Closed oayana closed 2 years ago

oayana commented 2 years ago

Some cables values (in df_all_lines["cables"]) are not suitable for conversion to int values (eg :3;6).

Workaround: df_all_lines["cables"] = df_all_lines["cables"].astype(str).str.replace(";", ".").astype(float).astype(int) You can use.

pz-max commented 2 years ago

HI @oayana, thanks for opening this issue :) What script did you use? Did it lead to an error?

We splitted at some point one line that had voltage information in this format {110,220) to two lines 110 and 220. So probably we missed splitting the cable as well. I think we need an alternative solution compared to the workaround. Do you want to create a PR and think about a solution?

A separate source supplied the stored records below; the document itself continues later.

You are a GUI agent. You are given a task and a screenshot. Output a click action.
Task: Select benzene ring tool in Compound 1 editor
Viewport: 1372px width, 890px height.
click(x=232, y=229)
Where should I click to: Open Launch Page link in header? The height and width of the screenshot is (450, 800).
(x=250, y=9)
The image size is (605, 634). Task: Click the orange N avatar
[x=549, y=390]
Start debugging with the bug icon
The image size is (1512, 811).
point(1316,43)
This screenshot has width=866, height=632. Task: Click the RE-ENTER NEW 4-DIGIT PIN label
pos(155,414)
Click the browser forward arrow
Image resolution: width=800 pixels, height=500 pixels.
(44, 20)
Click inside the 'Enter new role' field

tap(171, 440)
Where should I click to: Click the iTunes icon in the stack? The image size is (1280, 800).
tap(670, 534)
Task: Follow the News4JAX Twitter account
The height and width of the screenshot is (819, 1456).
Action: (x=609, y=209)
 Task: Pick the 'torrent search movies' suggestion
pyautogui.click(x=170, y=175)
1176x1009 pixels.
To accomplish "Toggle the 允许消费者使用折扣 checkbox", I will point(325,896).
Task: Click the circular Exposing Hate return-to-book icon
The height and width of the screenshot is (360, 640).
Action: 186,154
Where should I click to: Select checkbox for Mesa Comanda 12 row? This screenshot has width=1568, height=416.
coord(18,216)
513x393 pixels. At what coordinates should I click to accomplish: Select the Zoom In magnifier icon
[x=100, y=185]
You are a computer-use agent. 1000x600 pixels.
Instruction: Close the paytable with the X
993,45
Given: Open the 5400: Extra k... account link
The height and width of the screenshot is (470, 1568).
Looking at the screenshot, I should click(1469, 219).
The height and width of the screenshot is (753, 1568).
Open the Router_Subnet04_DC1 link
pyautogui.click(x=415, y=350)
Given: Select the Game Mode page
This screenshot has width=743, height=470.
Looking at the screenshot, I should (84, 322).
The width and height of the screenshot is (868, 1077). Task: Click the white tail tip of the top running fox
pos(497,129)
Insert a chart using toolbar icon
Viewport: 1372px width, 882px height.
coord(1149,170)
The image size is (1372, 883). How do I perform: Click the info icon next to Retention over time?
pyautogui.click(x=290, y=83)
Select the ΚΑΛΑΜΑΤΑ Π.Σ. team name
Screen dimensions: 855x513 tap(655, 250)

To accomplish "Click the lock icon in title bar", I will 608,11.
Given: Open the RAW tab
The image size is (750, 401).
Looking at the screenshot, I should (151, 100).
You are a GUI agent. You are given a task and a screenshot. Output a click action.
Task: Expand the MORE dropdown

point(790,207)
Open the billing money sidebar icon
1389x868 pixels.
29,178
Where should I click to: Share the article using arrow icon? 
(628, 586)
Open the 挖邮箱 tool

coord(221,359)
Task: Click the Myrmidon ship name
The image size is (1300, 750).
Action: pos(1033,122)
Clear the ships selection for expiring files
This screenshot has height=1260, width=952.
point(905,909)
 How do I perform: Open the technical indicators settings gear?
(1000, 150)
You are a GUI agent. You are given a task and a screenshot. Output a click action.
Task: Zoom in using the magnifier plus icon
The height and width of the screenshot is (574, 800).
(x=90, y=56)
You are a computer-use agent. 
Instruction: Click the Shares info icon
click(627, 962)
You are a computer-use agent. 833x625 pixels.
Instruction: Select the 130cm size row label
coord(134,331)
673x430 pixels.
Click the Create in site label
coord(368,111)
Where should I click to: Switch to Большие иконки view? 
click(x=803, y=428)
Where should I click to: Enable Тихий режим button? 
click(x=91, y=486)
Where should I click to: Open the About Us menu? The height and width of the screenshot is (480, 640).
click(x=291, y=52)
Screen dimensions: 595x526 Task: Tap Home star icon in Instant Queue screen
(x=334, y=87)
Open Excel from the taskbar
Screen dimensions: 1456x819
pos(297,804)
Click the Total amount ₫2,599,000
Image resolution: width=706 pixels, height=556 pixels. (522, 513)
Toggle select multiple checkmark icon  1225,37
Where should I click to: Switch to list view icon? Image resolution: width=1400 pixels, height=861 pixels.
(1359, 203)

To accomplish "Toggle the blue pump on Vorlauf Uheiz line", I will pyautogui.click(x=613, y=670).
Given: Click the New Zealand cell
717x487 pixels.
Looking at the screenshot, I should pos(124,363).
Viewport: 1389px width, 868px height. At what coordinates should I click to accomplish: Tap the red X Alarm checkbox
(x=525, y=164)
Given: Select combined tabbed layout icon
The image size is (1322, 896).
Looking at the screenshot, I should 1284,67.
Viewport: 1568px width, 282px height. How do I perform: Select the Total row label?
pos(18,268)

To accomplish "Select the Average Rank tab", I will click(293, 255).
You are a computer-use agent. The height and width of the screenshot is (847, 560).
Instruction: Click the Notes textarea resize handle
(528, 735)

oayana commented 2 years ago

First of all, you're welcome :)

While I was performing the analysis for Turkey, I got such an error on line 368 of the osm_data_cleaning script. Error code: Traceback (most recent call last): File "C:\Users\muh1\Desktop\pypsa\Pypsa_data\pypsa-africa.snakemake\scripts\tmpb0bbyowa.osm_data_cleaning.py", line 611, in clean_data( File "C:\Users\muh1\Desktop\pypsa\Pypsa_data\pypsa-africa.snakemake\scripts\tmpb0bbyowa.osm_data_cleaning.py", line 493, in clean_data df_all_lines = integrate_lines_df(df_all_lines) File "C:\Users\muh1\Desktop\pypsa\Pypsa_data\pypsa-africa.snakemake\scripts\tmpb0bbyowa.osm_data_cleaning.py", line 371, in integrate_lines_df df_all_lines["cables"] = df_all_lines["cables"].astype("int") File "C:\Users\muh1.conda\envs\pypsa-africa\lib\site-packages\pandas\core\generic.py", line 5815, in astype new_data = self._mgr.astype(dtype=dtype, copy=copy, errors=errors) File "C:\Users\muh1.conda\envs\pypsa-africa\lib\site-packages\pandas\core\internals\managers.py", line 418, in astype return self.apply("astype", dtype=dtype, copy=copy, errors=errors) File "C:\Users\muh1.conda\envs\pypsa-africa\lib\site-packages\pandas\core\internals\managers.py", line 327, in apply applied = getattr(b, f)(**kwargs) File "C:\Users\muh1.conda\envs\pypsa-africa\lib\site-packages\pandas\core\internals\blocks.py", line 591, in astype new_values ​​= astype_array_safe(values, dtype, copy=copy, errors=errors) File "C:\Users\muh1.conda\envs\pypsa-africa\lib\site-packages\pandas\core\dtypes\cast.py", line 1309, in astype_array_safe new_values ​​= astype_array(values, dtype, copy=copy) File "C:\Users\muh1.conda\envs\pypsa-africa\lib\site-packages\pandas\core\dtypes\cast.py", line 1257, in astype_array values ​​= astype_nansafe(values, dtype, copy=copy) File "C:\Users\muh1.conda\envs\pypsa-africa\lib\site-packages\pandas\core\dtypes\cast.py", line 1174, in astype_nansafe return lib.astype_intsafe(arr, dtype) File "pandas_libs\lib.pyx", line 679, in pandas._libs.lib.astype_intsafe ValueError: invalid literal for int() with base 10: '3;2'

I tried a workaround as a solution. But if you want to find a better solution, of course I would like to help.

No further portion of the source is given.